Who doesn’t enjoy a massage? You can’t beat something that feels so good and is good for you, too. Massage lowers blood pressure, reduces stress in both the giver and receiver, and takes only minutes a day.
Learning how to give your dog a massage is easy. Here are four simple procedures for different situations:
1. Daily massage
This “maintenance” massage takes just ten minutes a day. Use a flat palm to slowly touch all the parts of your dog’s body. Really focus on what you are feeling and pay attention to all the layers, from the hair through the skin, fat, muscle and down to the bone. After a few days, you will have a clear picture of what is normal for your dog’s body. In future sessions, you will be quick to notice any differences in surface temperature, sensitivity, localized swelling or muscle tension, poor coat quality or tight skin. Left undetected, these things can lead to problems requiring medical care. Knowing what feels normal for your dog can also help you provide better information for your veterinarian, trainer or massage practitioner. This is one way that regular massage can add to the length and quality of your pet’s life.
2. Calming the nervous dog
The distant rumble of thunder is rolling through your neighborhood. Your dog begins to whine, roll his eyes and pant. Is there anything you can do to reduce his stress? Massage may be the answer.
Massage therapists use a stroke similar to petting to relax the nervous system. Lightly rest the palm of your hand on top of your dog’s head or neck. Make long, slow, sweeping passes along the length of the spine and down the tail. Repeat this several times. You can gradually increase the pressure if your dog likes it. Do not press straight down on the lower part of the back. To finish, allow one hand to rest at the base of your dog’s head and the other hand to rest over the area of the sacrum (just above the hips and pelvis). These two areas correspond to the part of the spinal cord that controls the rest and relaxation responses of the body (for example sleep, digestion and tissue repair). This technique is useful any time your dog is nervous or fearful.
3. Warm-up massage for active dogs
If you work out or play a sport, then you know that warming up is a vital part of your fitness routine. Active dogs that compete, run, hike or just play hard also deserve a good warm-up. It may even help prevent injury.
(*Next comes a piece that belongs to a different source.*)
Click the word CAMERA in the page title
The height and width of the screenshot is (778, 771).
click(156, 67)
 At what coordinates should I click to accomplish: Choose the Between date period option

Start with several minutes of petting strokes over your dog’s entire body. Briskly rub the large muscles (neck, shoulder, buttocks and thighs) with the heel of your hand. Gently lift and squeeze the muscles just as if you were kneading dough. Wrap your fingers around the lower leg and squeeze gently. Relax your grip and gradually advance your hand up the leg, squeezing as you go. Finish with more petting over the entire body to stimulate the nerves and circulation.
4. Relieving joint stiffness and soreness
Exertion, aging or inactivity can lead to soreness and stiffness in joints and muscles. To help, start by petting the area around the joints to warm the tissue. Then place your hand(s) over the area and apply gentle compressions. You can use your breathing or count slowly to establish a rhythm as you press and release the muscles. The pumping motion moves fluids through the muscles and takes tension from the tendons surrounding the joint. Never use sudden or direct force over a bone. Finish with more petting over the area to soothe the nerves.
Regular massage throughout your dog’s life may not only help prevent the stiffness and pain that contribute to arthritis, but also keep him free of stress and in overall good health. And if you believe in karmic retribution, just think of all the massages waiting for you down the road!
Please note that massage is not a substitute for veterinary care. Severe conditions require diagnosis and treatment by your veterinarian.